Su Twitter, però, Bellinazzo si sentì in dovere di fare una precisazione nei confronti del Napolista che si era invece limitato a un banale copincolla (con tanto di link ovviamente, siamo personcine a modo), specificando di aver messo in luce “quelli che per me sono aspetti positivi e negativi della gestione senza pregiudizi. Come sempre. Ho usato il termine rabdomante solo per sottolineare l’incredibile intuito alla base di certe scelte (Sarri)”. Come se noi avessimo giudicato le sue parole. Ci limitammo a riportarle. La sua fu una excusatio non petita che ci lasciò piuttosto interdetti e che trovammo francamente capziosa nonché fuori luogo.

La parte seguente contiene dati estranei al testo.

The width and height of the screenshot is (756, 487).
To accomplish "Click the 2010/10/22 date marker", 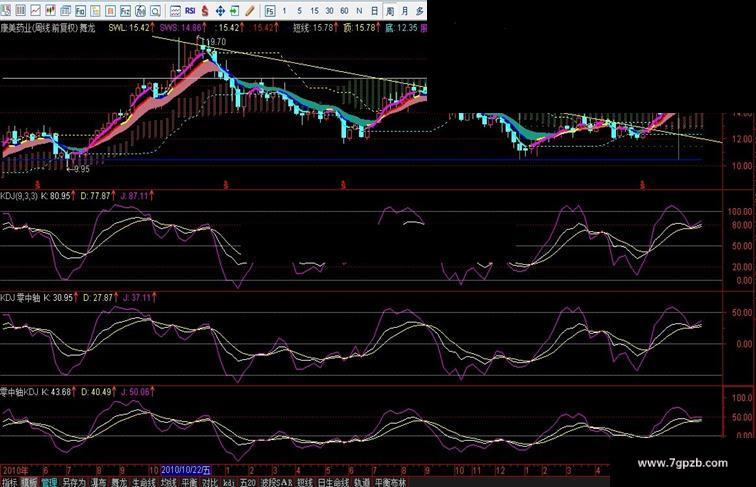I will [x=185, y=469].
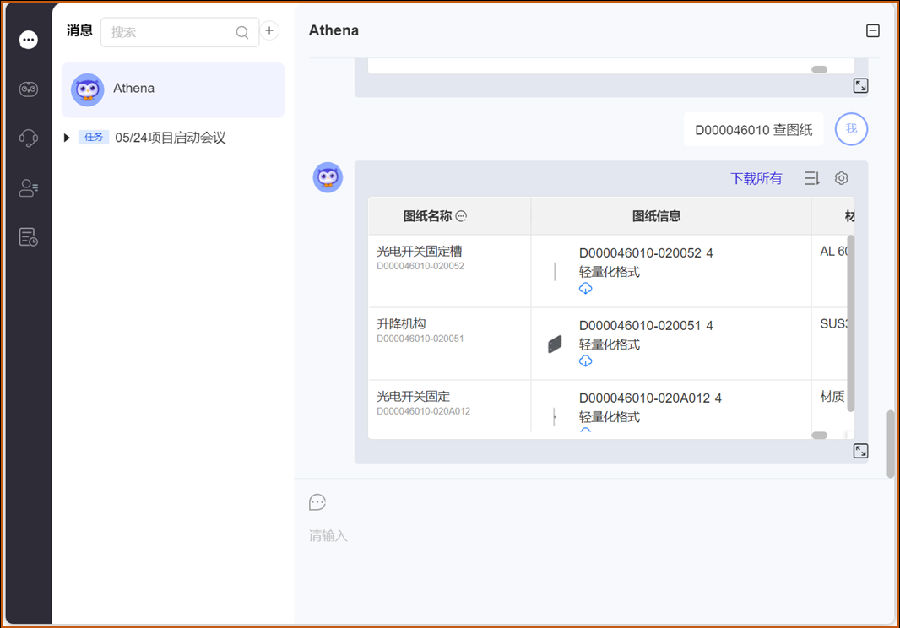Click the emoji chat icon above input box
This screenshot has width=900, height=628.
(x=317, y=502)
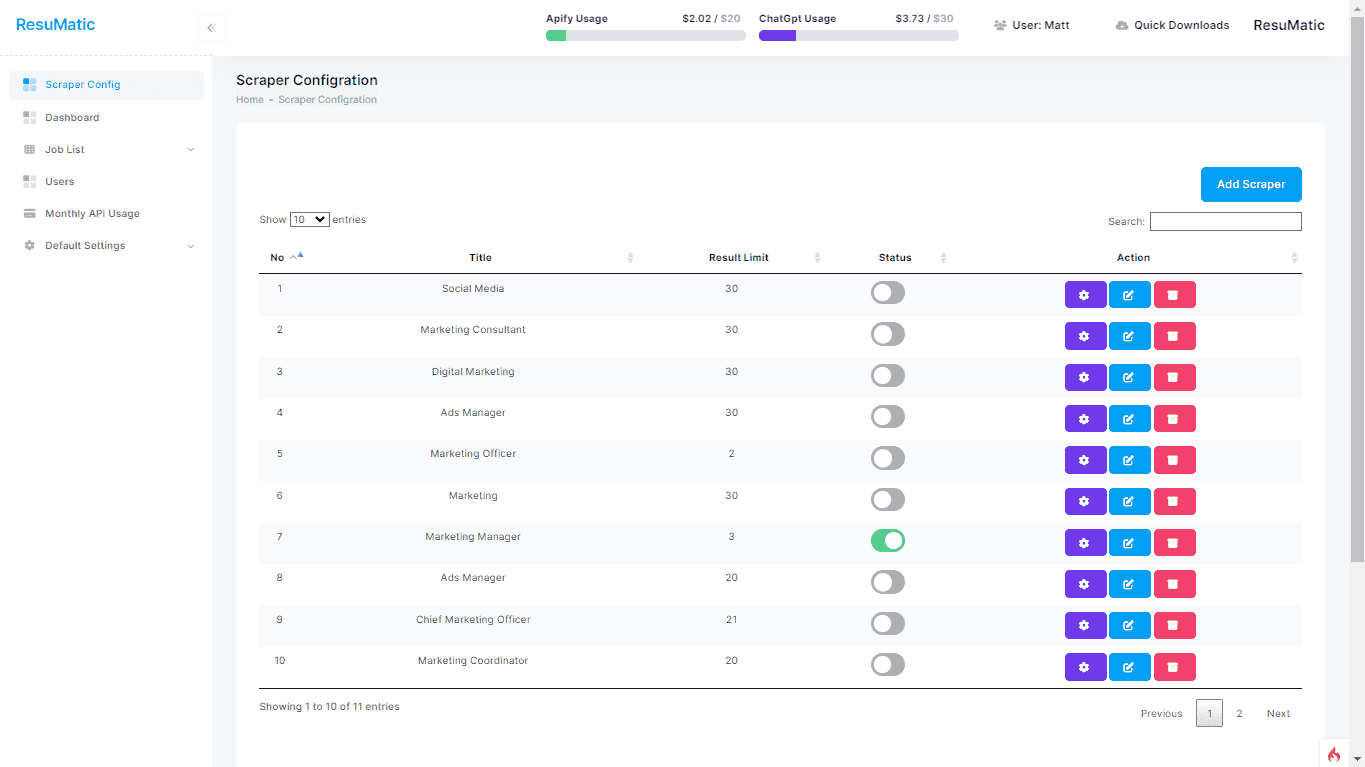Click the edit icon for Marketing Consultant row
Viewport: 1365px width, 767px height.
1129,336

Strategia vincente del duo Marotta-Paratici

Ma passiamo oltre. Ieri lo stesso Bellinazzo ha affrontato il tema Juventus plusvalenze. E a meno che il suo articolo non celi un sarcasmo che non riusciamo a scorgere, ne scrive in termini entusiastici. Il titolo è quasi trionfante: “Juventus regina del mercato: con Audero alla Samp 41,2 milioni di plusvalenze realizzate in venti giorni”.

Il suo articolo comincia così: “Per la Juventus un calciomercato invernale ricco di plusvalenze. Per l’esattezza 41,2 milioni realizzate nel mese di febbraio”. Ed elenca Audero, Cerri, Sturaro.

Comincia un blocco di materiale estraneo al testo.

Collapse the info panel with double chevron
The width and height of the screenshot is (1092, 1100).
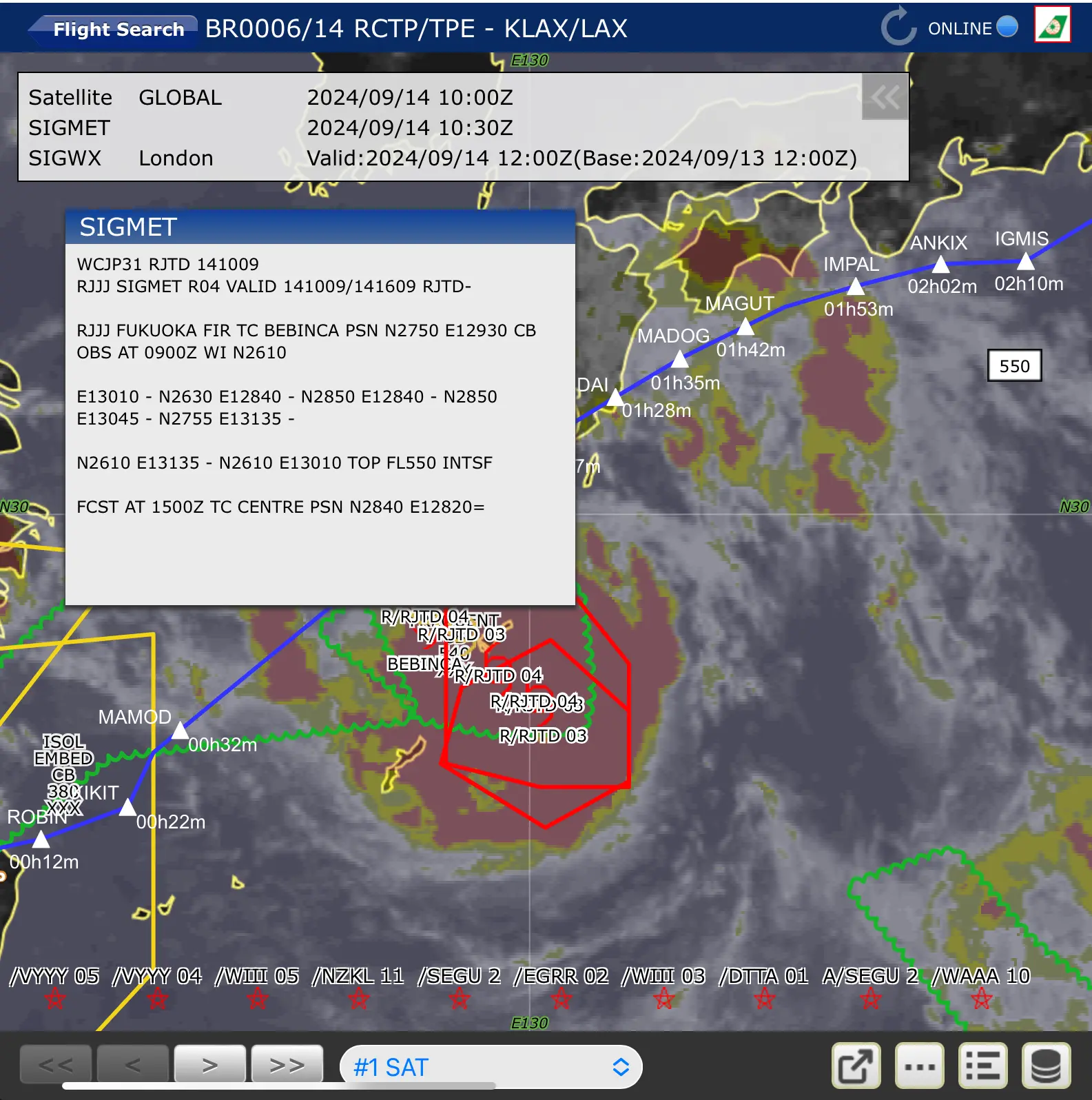885,96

Il suo giudizio conclusivo è:

Una conferma della strategia vincente del duo Marotta-Paratici che negli anni scorsi (prima del recente passaggio dell’ad per l’area sportiva all’Inter) ha messo le mani sui migliori talenti del calcio italiano per poi farli maturare in prestito in A o B e poterne, nel caso di mancato utilizzo nell’organico bianconero, farne fruttare la crescita con surplus importanti in sede di mercato.

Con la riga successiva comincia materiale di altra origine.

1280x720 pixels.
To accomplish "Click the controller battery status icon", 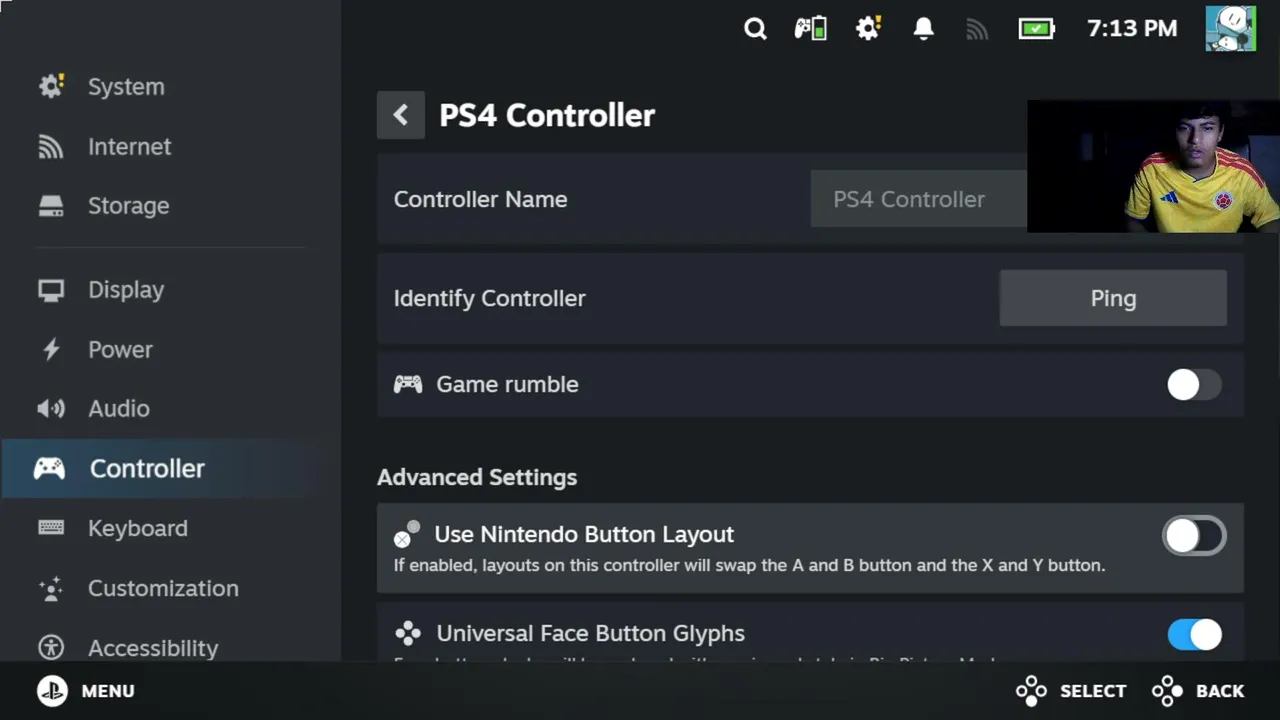I will coord(810,29).
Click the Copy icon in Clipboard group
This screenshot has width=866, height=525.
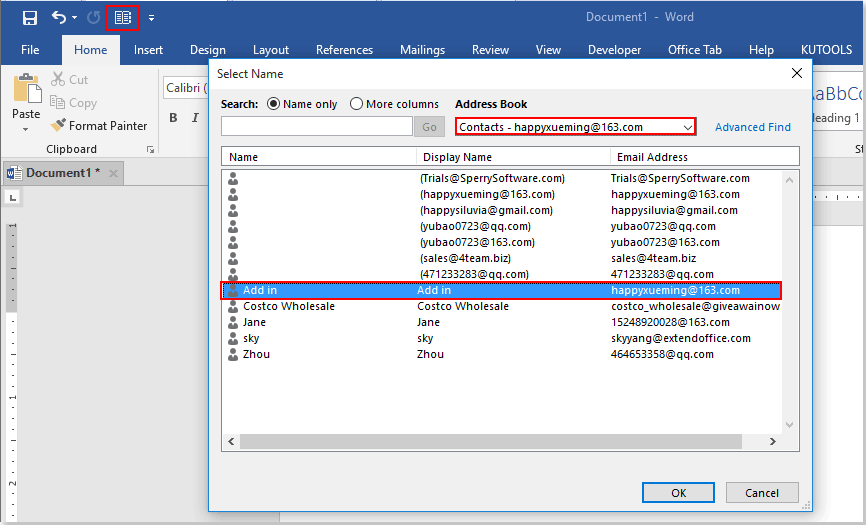click(58, 103)
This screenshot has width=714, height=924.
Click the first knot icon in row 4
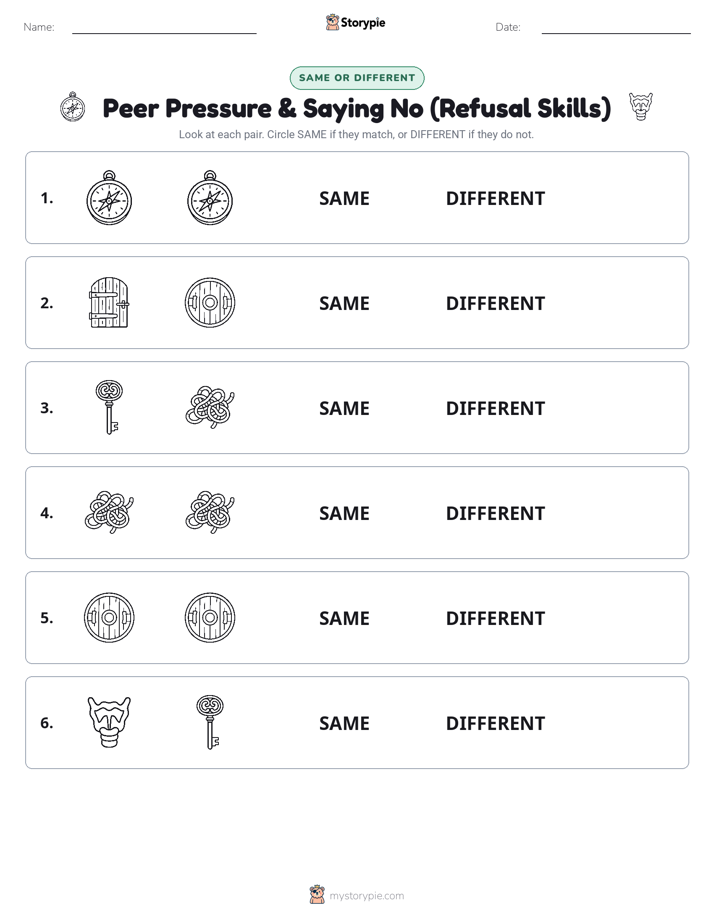109,513
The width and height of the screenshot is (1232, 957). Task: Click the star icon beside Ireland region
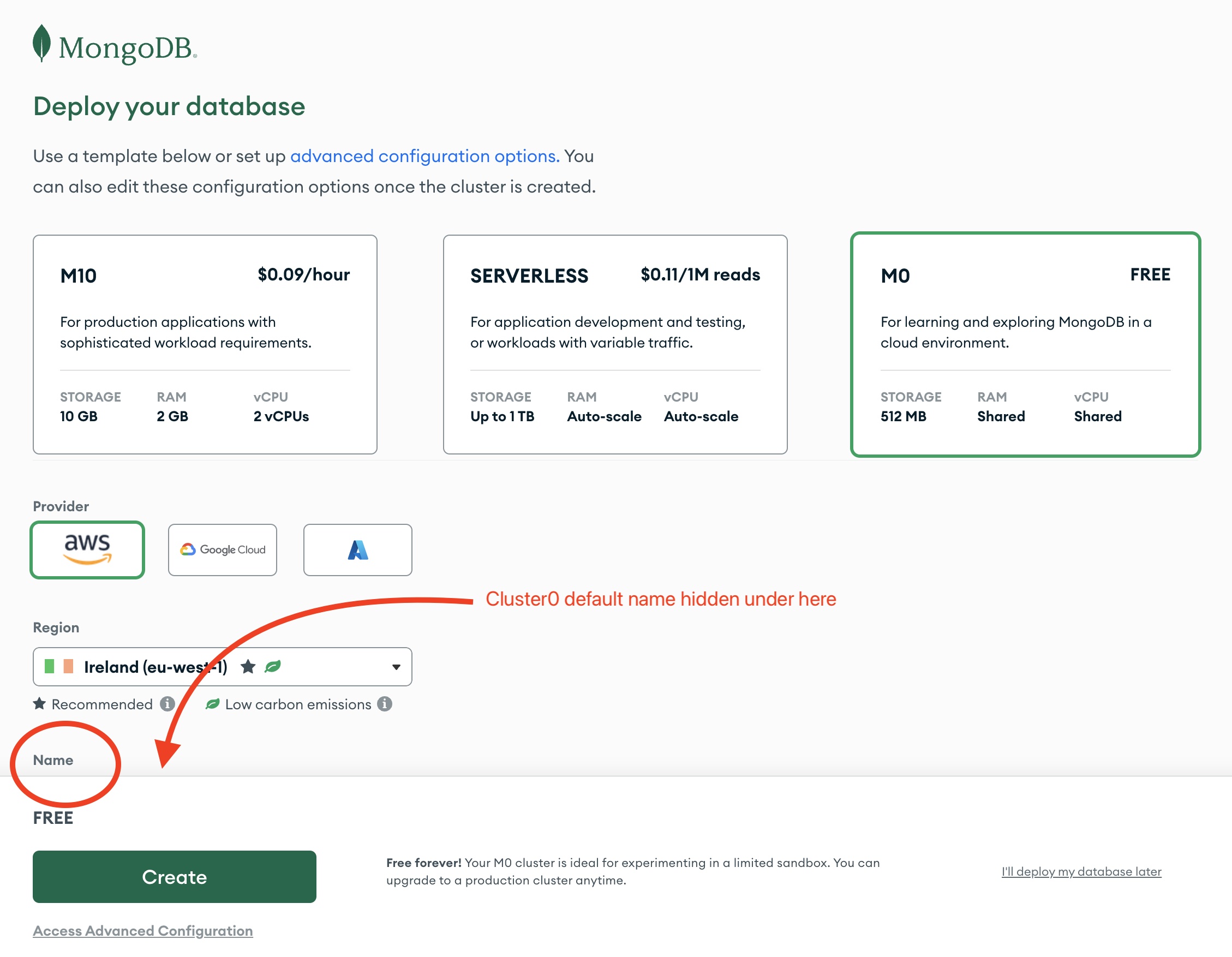tap(248, 667)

Qualche giorno fa, Repubblica scrisse un articolo intitolato: “Come ripagarsi Ronaldo vendendo solo riserve”. Senza alcun trionfalismo. Svelando una pratica che non sembra affatto virtuosa. Ieri ne ha scritto anche il sito “ultimo uomo” che ha avvertito l’esigenza di sottolineare che “quella di gonfiare le valutazioni dei giocatori per aggiustare i bilanci è in realtà una prassi consolidata nel calcio italiano”.